ぎゅっとハグを返した後、その娘はあたしから離れて今度は別の娘に抱きついた。
そんな光景が、至る所で見られる。
「やっぱり奉莉は泣かないんだな」
「……あたしのこと、陸斗は冷たい奴って思ってる?」
「思ってないよ。涙の量と情の厚さは比例しないし」
「ん、さすがは陸斗、よくわかってる」
「おっ、自分なんかより、奉莉のことをよくわかってる人の登場だ」
「えっ?」
陸斗の言葉を受けて振り返ると、そこには――
「奉莉ちゃん……卒業おめでとう」
我が最強の幼なじみ、東雲皐月が微笑んでいた。
「ありがとうさっちん!」
今度はあたしの方からハグをする。
……うん、あたしの負けだ。
「……仕方がない。今日から二中最強美少女の称号は、さっちんに譲るわ」
「丁重に辞退させていただくわ、奉莉ちゃん」
「遠慮しなくていいのに」
「そもそも、どうしてそういう話に?」
「いやぁ、あっという間に逆転されたなぁって思ってね」
「奉莉ちゃん……あまり胸をこすりつけられると……困るわ」
「どうして? 感じちゃうから?」
「ええ、とても……」
「どのあたり……感じるの?」
「あのあたりから……三谷先輩の視線を……」
「んっ?」
さっちんをハグしたまま振り返ると、陸斗が赤面していた。

「うわー……陸斗なにその顔」
「い、いや……だって……」
「あたし単独でこういう冗談やってもさほど動揺しないのに、さっちんが絡むとすごい反応ね」
「そ、そりゃ、東雲は……この手の冗談に荷担しないタイプだと思ってたから、不意を突かれたというか……なんというか……」
「私は特別冗談に荷担したつもりはなかったのだけれど……誤解を招いたのであれば、三谷先輩に謝らねばなりませんね」
「ま、さっちんは謝罪より、陸斗を祝福してあげたらいいんじゃない?」
「祝福?」
「卒業したのはあたしだけじゃないのよ?」
「あ……そうでした」
あたしから離れたさっちんは、陸斗の正面に立ち、二代目二中最強美少女(襲名拒否中)の微笑みをたたえる。
「三谷先輩、卒業おめでとうございます」
「……ありがとう、東雲」
「奉莉ちゃんの無茶に付き合い続けた三年間、本当にお疲れ様でした」
「ちょっとさっちん、あたしの無茶ってどういうこと?」
「奉莉ちゃんは、三谷先輩に無茶を強いた自覚がないの?」
「な、ないってことはないけど、三年間ずーっとみたいな言い方はちょっとオーバーなんじゃない?」
「オーバーかしら? 三谷先輩はどう思います?」
「そうだね……いろいろあったけど、今は楽しい思い出だからどっちでもいいよ、あはは」
屈託のない笑みをこぼした陸斗。
あたしの数々の無茶振りを、楽しんでいたと言うように笑ってくれた。
そう……陸斗はこういう奴。

「奉莉ちゃんは、本当にいい友達と巡り会えたわね」
「まあね」
「ただ、ふたりを見ていると、友達という言葉より距離が近いように思えるのだけれど……」
「それって、あたしと陸斗が付き合っているとか言いたいの?」
「ううん、そうではないわ。

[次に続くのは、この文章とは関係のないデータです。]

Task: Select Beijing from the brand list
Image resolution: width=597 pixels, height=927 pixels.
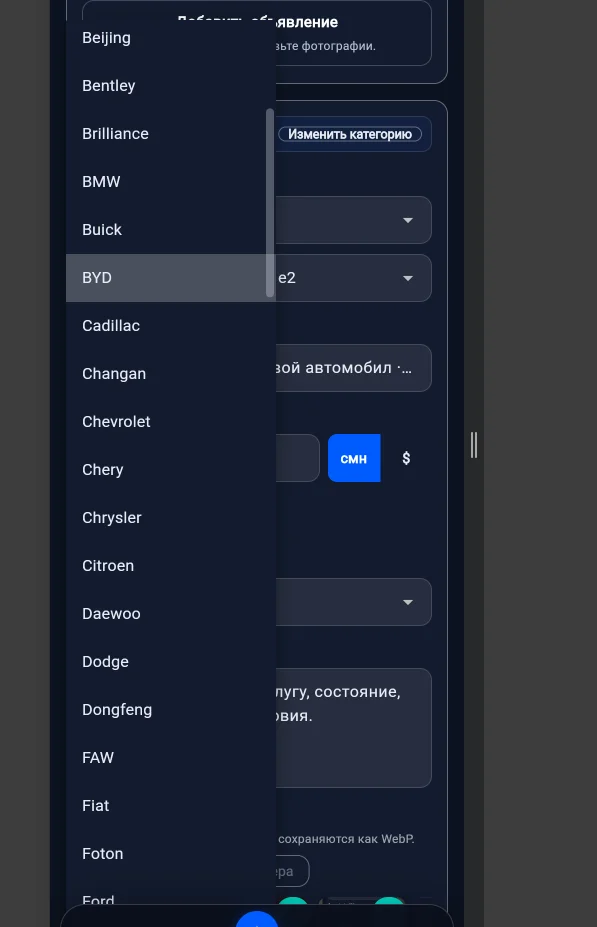Action: click(x=170, y=38)
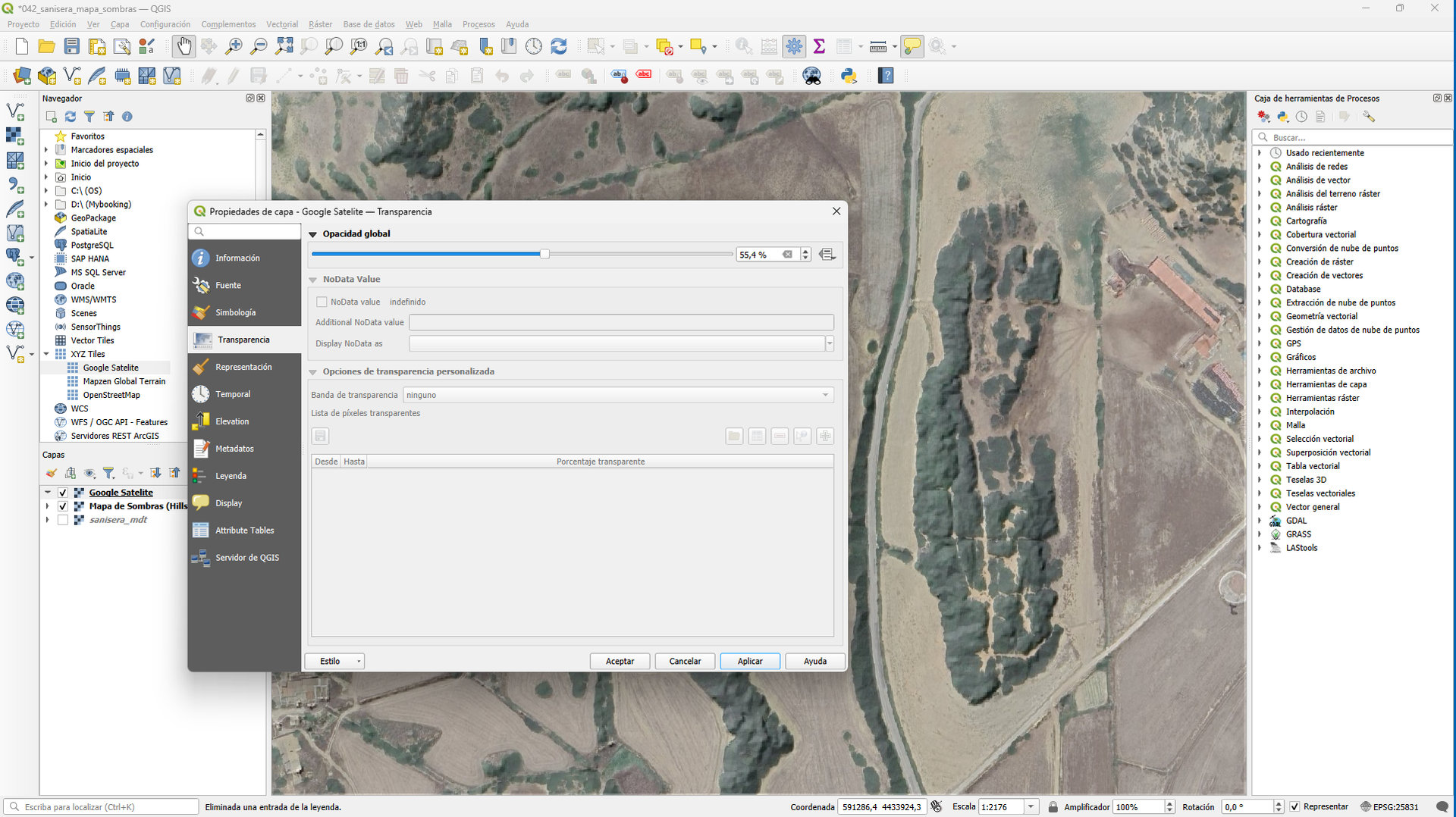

そういうお付き合いをしているのであれば、奉莉ちゃんが私に隠すはずないもの」
「そりゃそうね」
「でも、そうじゃない方向で友達より距離が近いとなると……親友?」
そう言いながらあまりしっくりいかないみたいで、陸斗は首をひねっている。
そんな陸斗の気持ちがあたしもよくわかる。
「親友って感じじゃないんだよね、あたしと陸斗って。たしかに友達よりは近いと思うんだけど……」
「だったら、そうね……盟友、というのはどうかしら?」
「っ!」
さっちんの言葉にピンときた。
それは陸斗も同じだったみたい。
「盟友か、いいねそれ」
「うん、すごいしっくりくる。あたしと陸斗は、盟友……たしかにいい!」
「喜んでもらえたようで、私もうれしいわ」
「じゃあ、盟友の陸斗。これからまた三年、よろしく」
「こちらこそよろしく、盟友の奉莉」
どちらからともなく手を差し出し、あたしと陸斗はがっちりと握手する。